I totally agree about going to shows and bringing your graphics to print, pay attention to the entire process. how easy was it to print, how close do the colors match. Ask maybe to be walked though it quickly. Its a very competitive market and everyone is going to tell you its the best printer. taking the time to see what really goes on to make it happen and comparing the quality is key. If you get turned away even see if you can come back at the end of the show to do it. And don't forget to give them all a good wash, a good print does noting for you being washed down the drain after a few washes.


----------



## hoosier13 (Jul 1, 2014)

One nice thing about the Spectra is that it is light and portable. Here is a picture of me working like a "dog" this weekend at home. Had a bunch of shirts to print and didn't want to go to the office.

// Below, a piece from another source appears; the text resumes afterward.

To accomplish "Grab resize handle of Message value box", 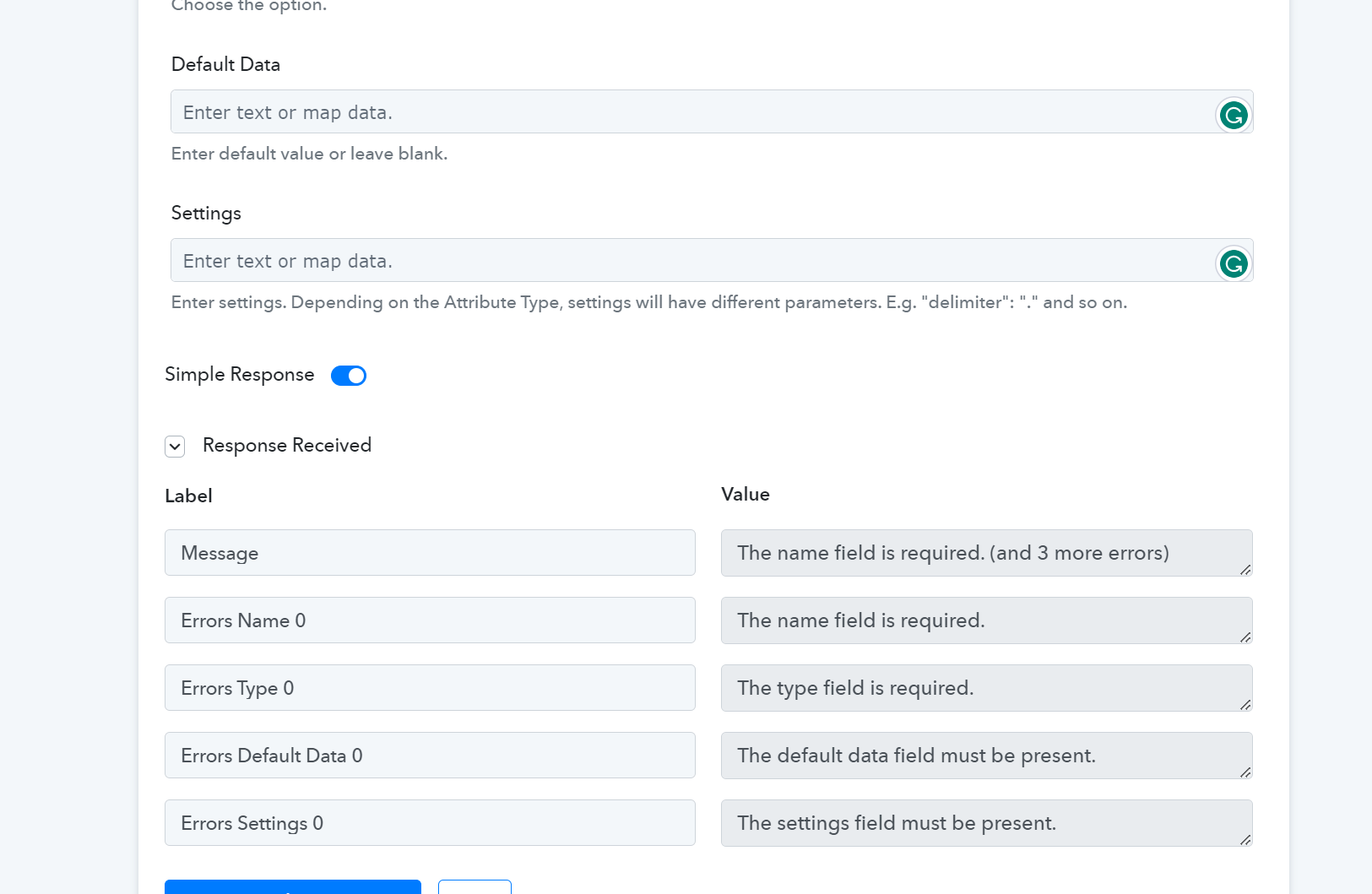I will coord(1245,570).
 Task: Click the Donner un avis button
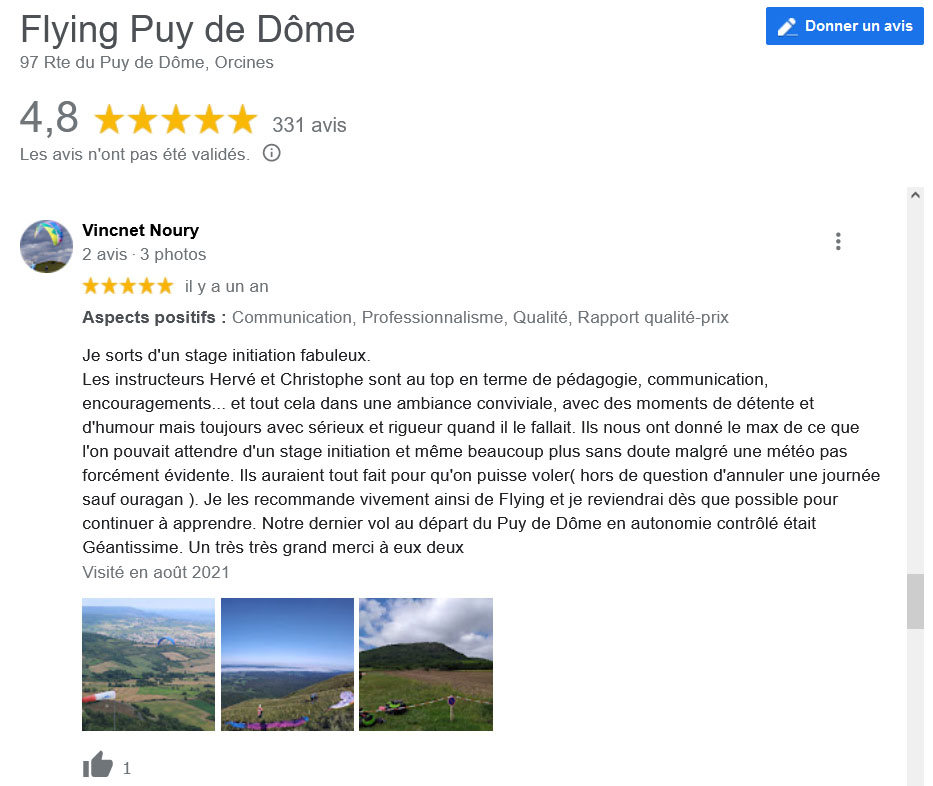pos(844,26)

Seriously though, it weighs about 30 lbs and is very easy to transport and set up. I often work at home and this printer is perfect for that


----------



## 102557 (Mar 6, 2010)

hoosier13 said:


> One nice thing about the Spectra is that it is light and portable. Here is a picture of me working like a "dog" this weekend at home. Had a bunch of shirts to print and didn't want to go to the office.
> 
> Seriously though, it weighs about 30 lbs and is very easy to transport and set up. I often work at home and this printer is perfect for that


 Looking good!  your actually pretty close on the weight. Its approx. 40.5 # pounds with the removable platen off and approx. 47# pounds with the platen on  Considering the original print engine weighs in @ 35 pounds before conversion in the equation is pretty remarkable outcome.. you cant mistake weight for strength this is a misconception, there are a lot of materials very strong and light weight an example being carbon fiber.. best of luck in your venture...


----------



## johnleisenberg (Jul 12, 2014)

Spectra 3000 Spectra 3000 Digital Garment Printer...the affordable DTG solution about $6,000 blows the doors off of anything. If you want to spend more, the new Epson SureColor F2000 with White. The latest and the creates as well, a real workhorse for about 16K
THESE ARE BOTH THE NEW 3rd GENERATION DTG PRINTERS!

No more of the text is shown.